### WHAT YOU WILL DO
Having found the line containing "Facebook (1121, 794)" in the data below, reproduce that line and each one after it to the end, exactly, and include nothing else.

### Items from a dataset

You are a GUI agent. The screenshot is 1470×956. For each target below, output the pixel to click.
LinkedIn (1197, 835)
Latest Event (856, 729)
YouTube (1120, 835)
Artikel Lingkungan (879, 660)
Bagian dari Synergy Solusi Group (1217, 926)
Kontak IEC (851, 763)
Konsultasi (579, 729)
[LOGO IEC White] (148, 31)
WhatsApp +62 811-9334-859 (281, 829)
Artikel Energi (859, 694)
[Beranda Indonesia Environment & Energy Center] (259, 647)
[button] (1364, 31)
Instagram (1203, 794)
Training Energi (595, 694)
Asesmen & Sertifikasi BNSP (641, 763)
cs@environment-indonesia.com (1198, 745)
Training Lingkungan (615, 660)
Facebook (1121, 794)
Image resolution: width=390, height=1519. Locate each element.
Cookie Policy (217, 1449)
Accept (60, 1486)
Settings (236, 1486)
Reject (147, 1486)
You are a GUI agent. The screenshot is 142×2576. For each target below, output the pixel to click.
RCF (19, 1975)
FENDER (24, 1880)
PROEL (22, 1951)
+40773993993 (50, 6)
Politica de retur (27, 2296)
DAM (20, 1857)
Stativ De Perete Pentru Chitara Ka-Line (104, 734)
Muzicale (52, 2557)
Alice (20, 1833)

### THE COMPLETED TASK
Facebook (1121, 794)
Image resolution: width=390, height=1519. Locate each element.
Cookie Policy (217, 1449)
Accept (60, 1486)
Settings (236, 1486)
Reject (147, 1486)
You are a GUI agent. The screenshot is 142×2576. For each target below, output the pixel to click.
RCF (19, 1975)
FENDER (24, 1880)
PROEL (22, 1951)
+40773993993 (50, 6)
Politica de retur (27, 2296)
DAM (20, 1857)
Stativ De Perete Pentru Chitara Ka-Line (104, 734)
Muzicale (52, 2557)
Alice (20, 1833)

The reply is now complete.